Rico Sennrich, Barry Haddow, Alexandra Birch
We participated in the WMT 2016 shared news translation task by building neural translation systems for four language pairs, each trained in both directions: English<->Czech, English<->German, English<->Romanian and English<->Russian. Our systems are based on an attentional encoder-decoder, using BPE subword segmentation for open-vocabulary translation with a fixed vocabulary. We experimented with using automatic back-translations of the monolingual News corpus as additional training data, pervasive dropout, and target-bidirectional models. All reported methods give substantial improvements, and we see improvements of 4.3--11.2 BLEU over our baseline systems. In the human evaluation, our systems were the (tied) best constrained system for 7 out of 8 translation directions in which we participated.
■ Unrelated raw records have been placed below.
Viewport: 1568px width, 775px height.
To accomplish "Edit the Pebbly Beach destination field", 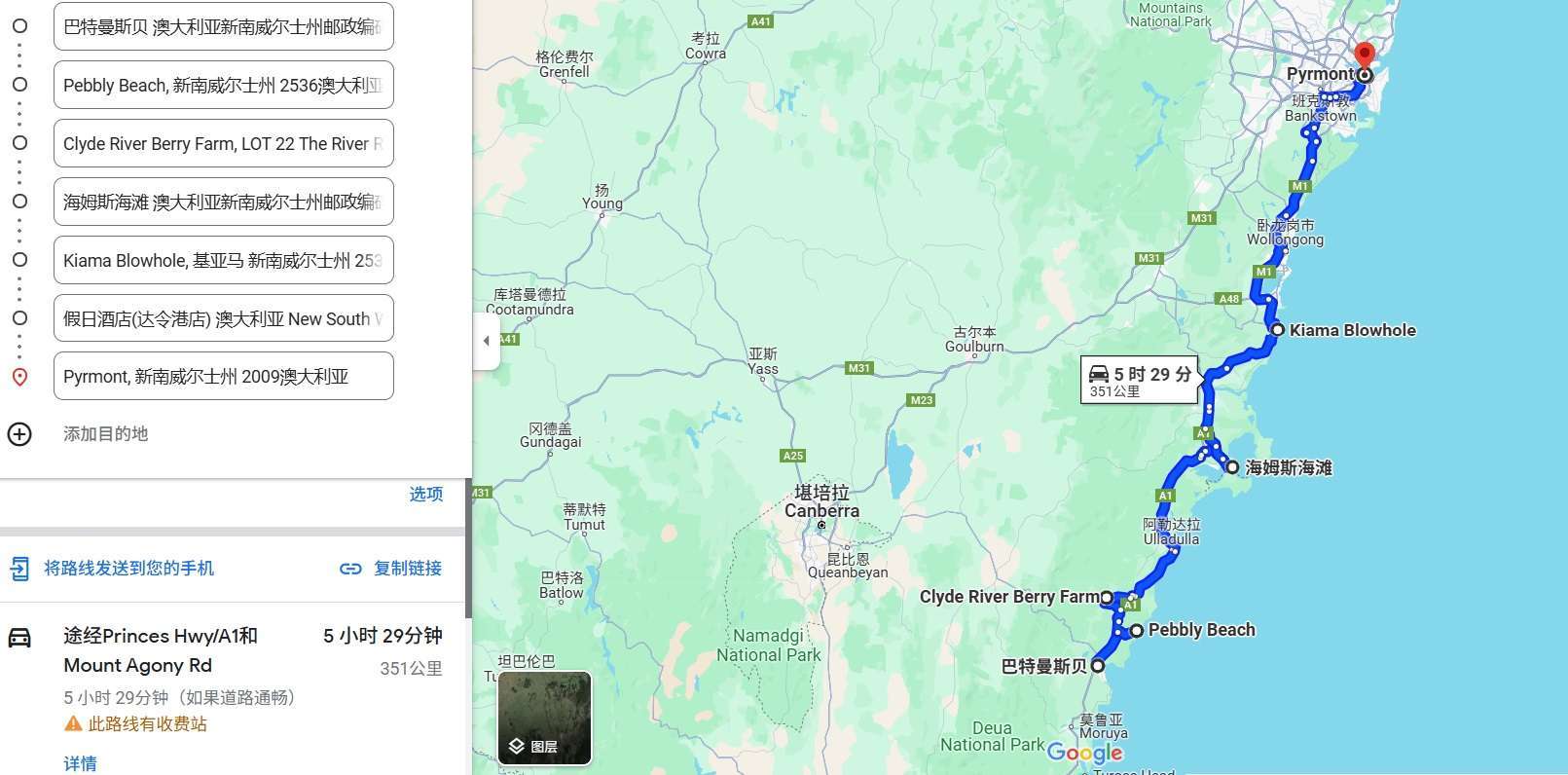I will [224, 85].
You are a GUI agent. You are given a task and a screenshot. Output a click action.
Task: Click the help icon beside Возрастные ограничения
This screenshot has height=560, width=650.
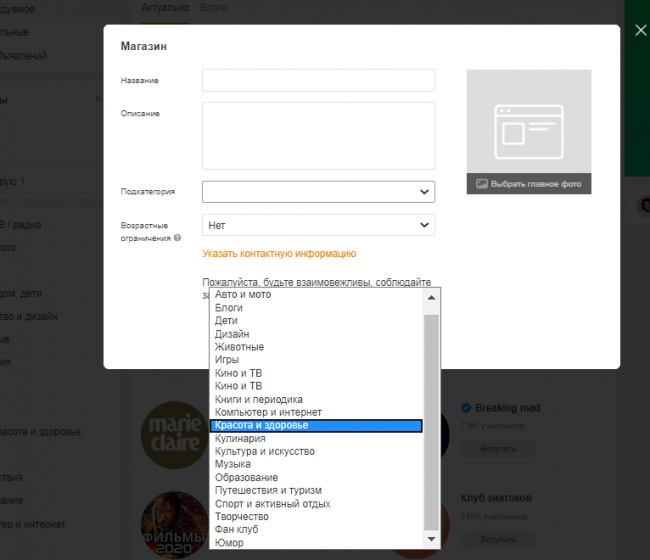coord(177,238)
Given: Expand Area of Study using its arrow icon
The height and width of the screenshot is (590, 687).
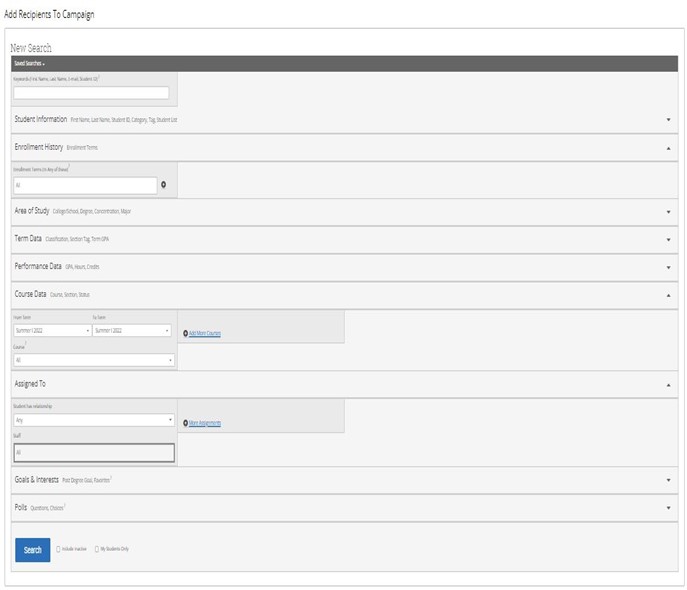Looking at the screenshot, I should [x=668, y=211].
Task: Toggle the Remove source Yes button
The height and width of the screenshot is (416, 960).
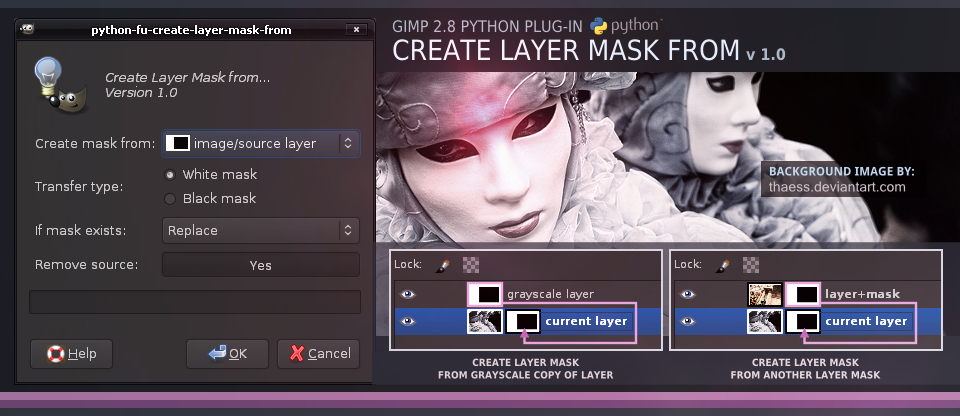Action: [260, 265]
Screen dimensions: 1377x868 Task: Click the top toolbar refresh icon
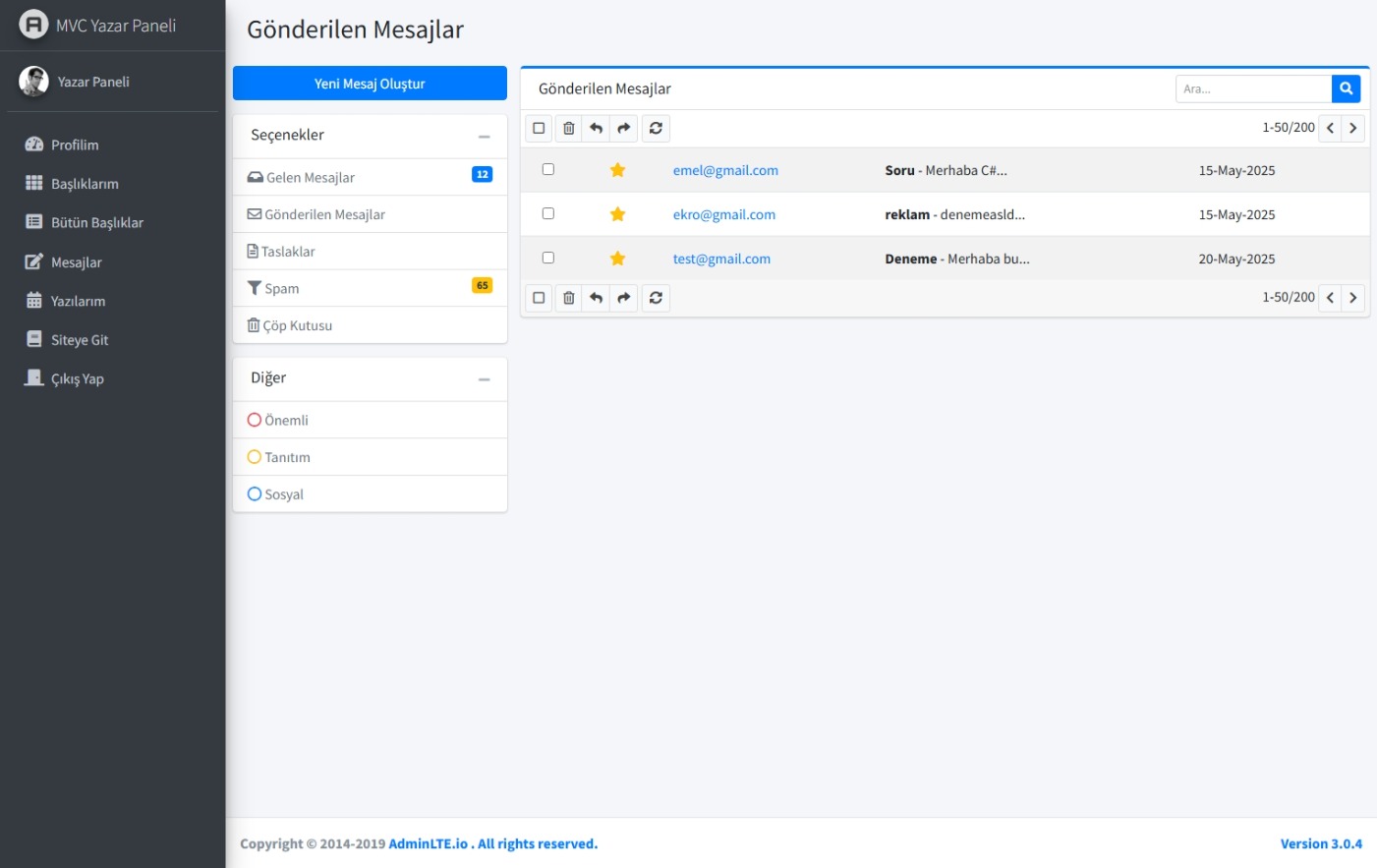(656, 128)
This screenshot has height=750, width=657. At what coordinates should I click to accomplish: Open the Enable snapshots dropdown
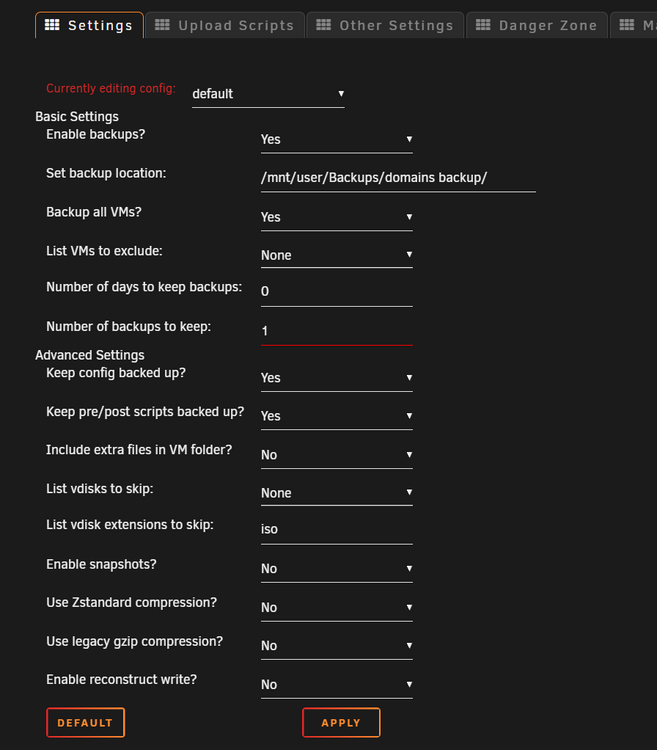pos(337,569)
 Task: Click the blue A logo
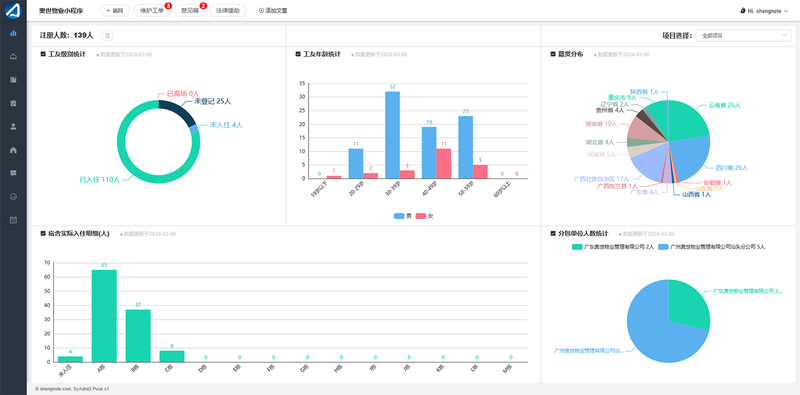[x=13, y=10]
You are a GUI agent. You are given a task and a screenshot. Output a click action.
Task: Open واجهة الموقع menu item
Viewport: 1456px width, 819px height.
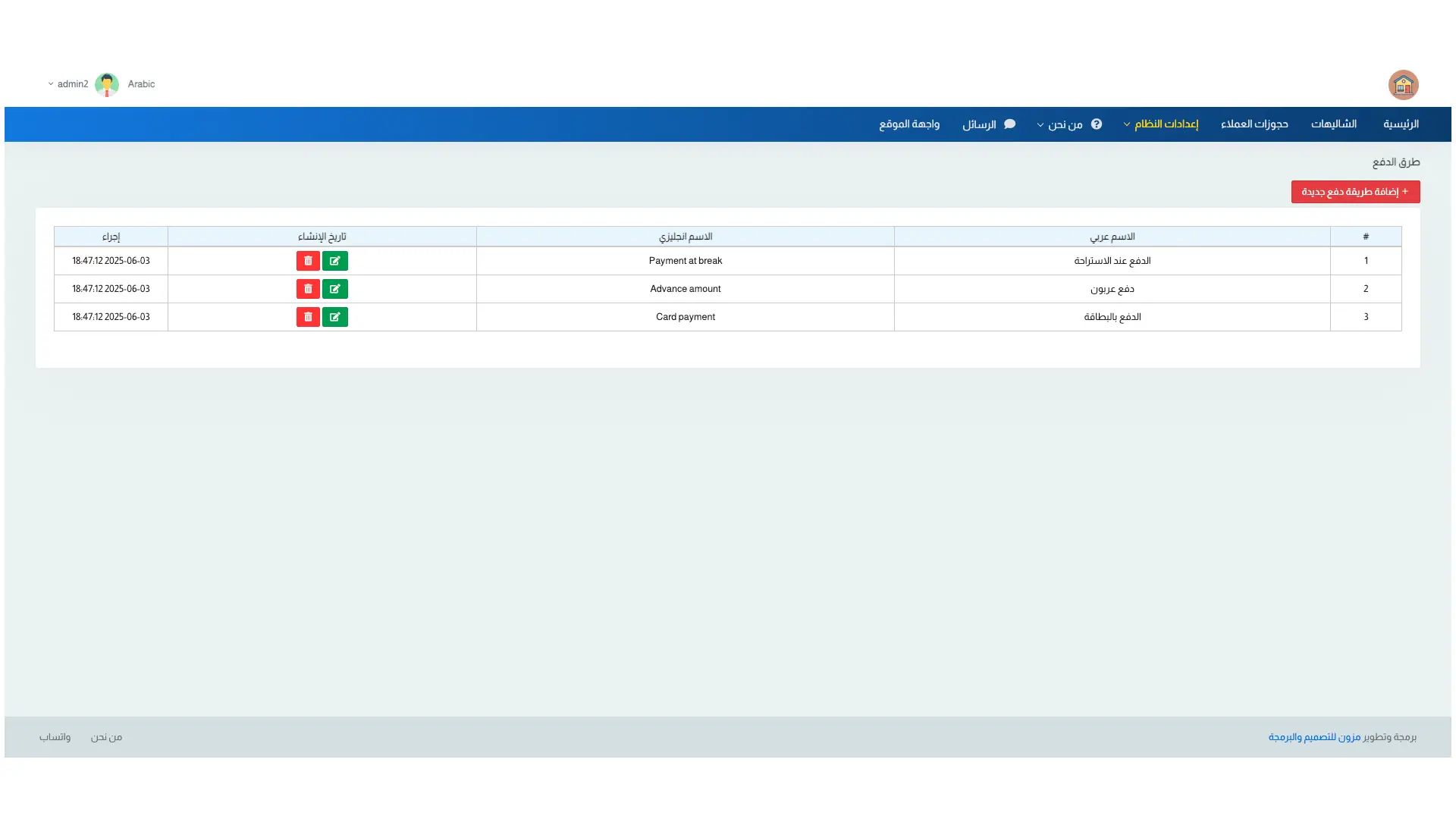(909, 124)
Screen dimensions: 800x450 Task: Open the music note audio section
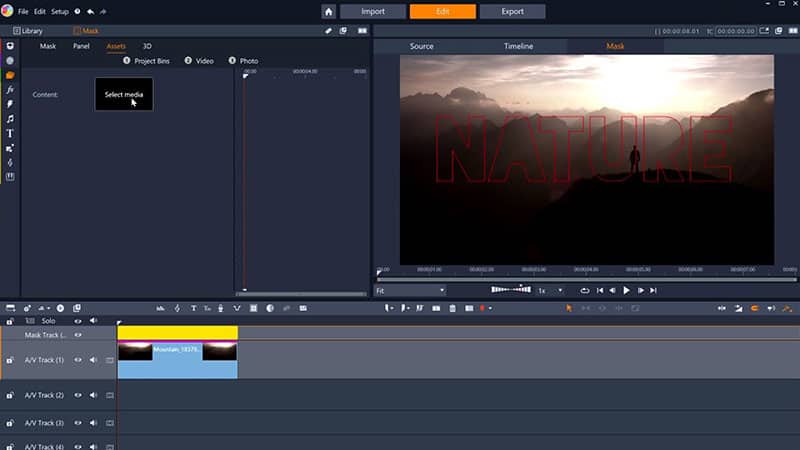(10, 118)
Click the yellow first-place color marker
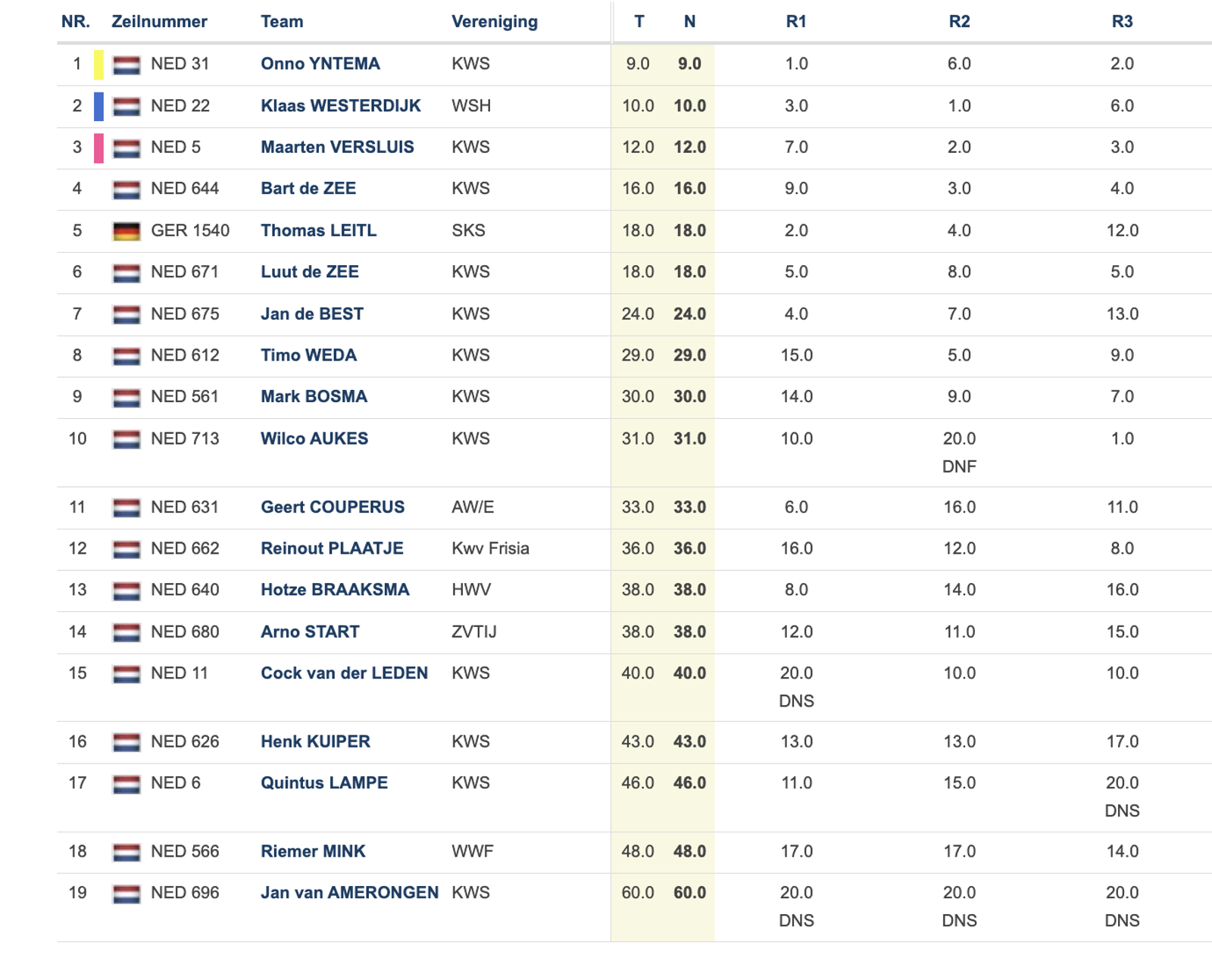 pos(98,65)
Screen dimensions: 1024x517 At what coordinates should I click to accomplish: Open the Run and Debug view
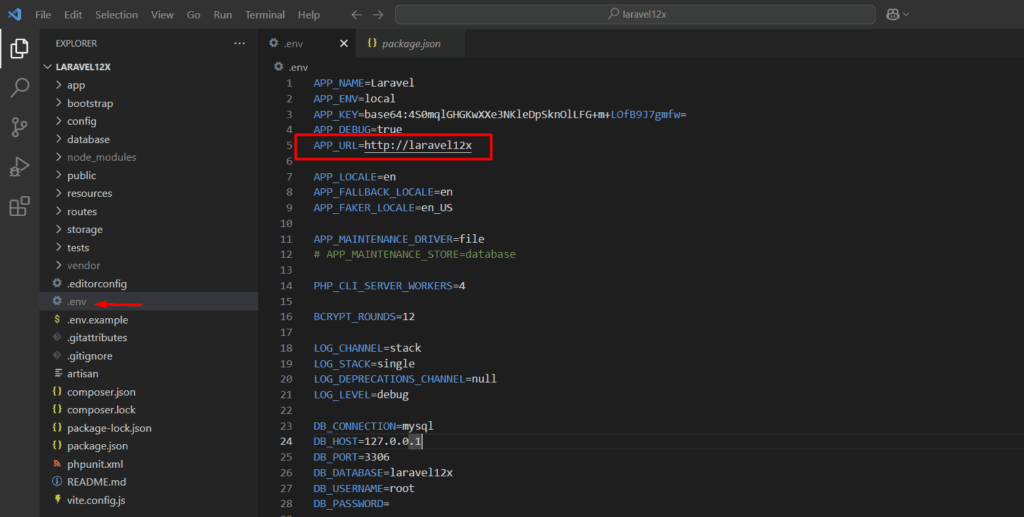pyautogui.click(x=19, y=167)
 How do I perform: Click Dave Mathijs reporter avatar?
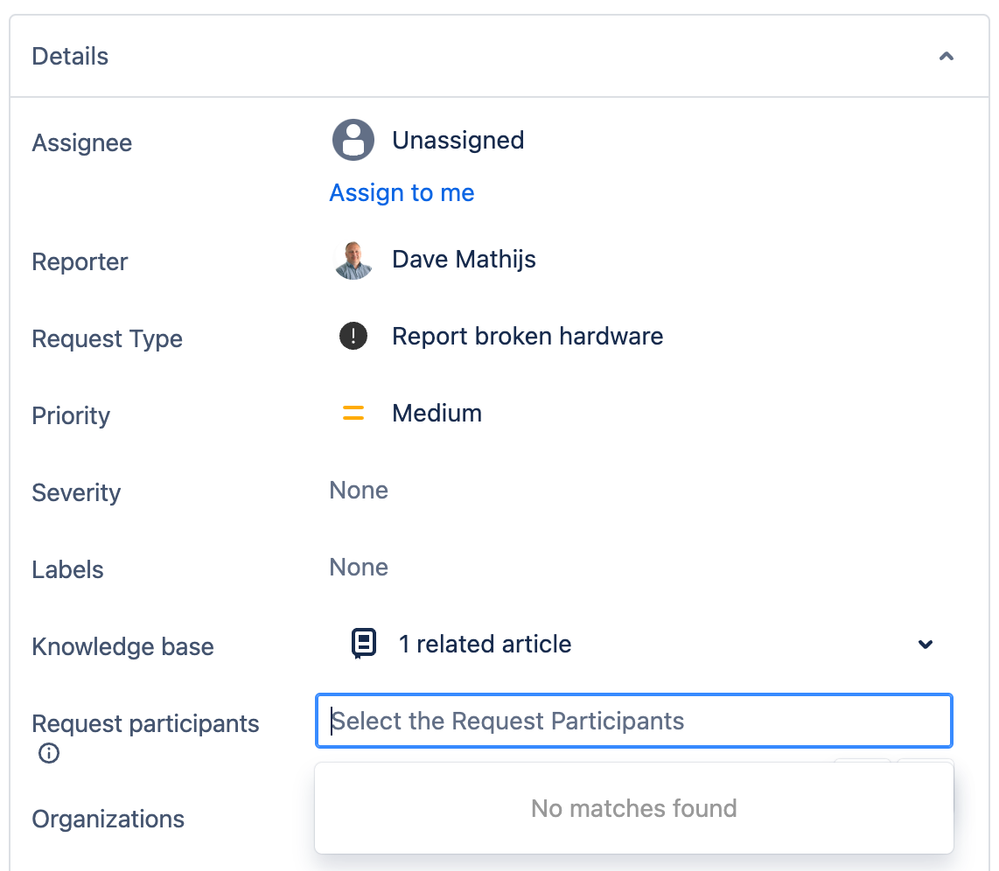[x=353, y=260]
| Task | Dataset | Metric | Value | Model |
|---|---|---|---|---|
| Machine Translation | WMT2016 English-Czech | BLEU score | 25.8 | Attentional encoder-decoder + BPE |
| Machine Translation | WMT2016 Romanian-English | BLEU score | 33.3 | Attentional encoder-decoder + BPE |
| Machine Translation | WMT2016 English-Russian | BLEU score | 26 | Attentional encoder-decoder + BPE |
| Machine Translation | WMT2016 English-German | BLEU score | 34.2 | Attentional encoder-decoder + BPE |
| Machine Translation | WMT2016 German-English | BLEU score | 38.6 | Attentional encoder-decoder + BPE |
| Machine Translation | WMT2016 Russian-English | BLEU score | 28 | Attentional encoder-decoder + BPE |
| Machine Translation | WMT2016 Czech-English | BLEU score | 31.4 | Attentional encoder-decoder + BPE |
| Machine Translation | WMT2016 English-Romanian | BLEU score | 28.1 | BiGRU |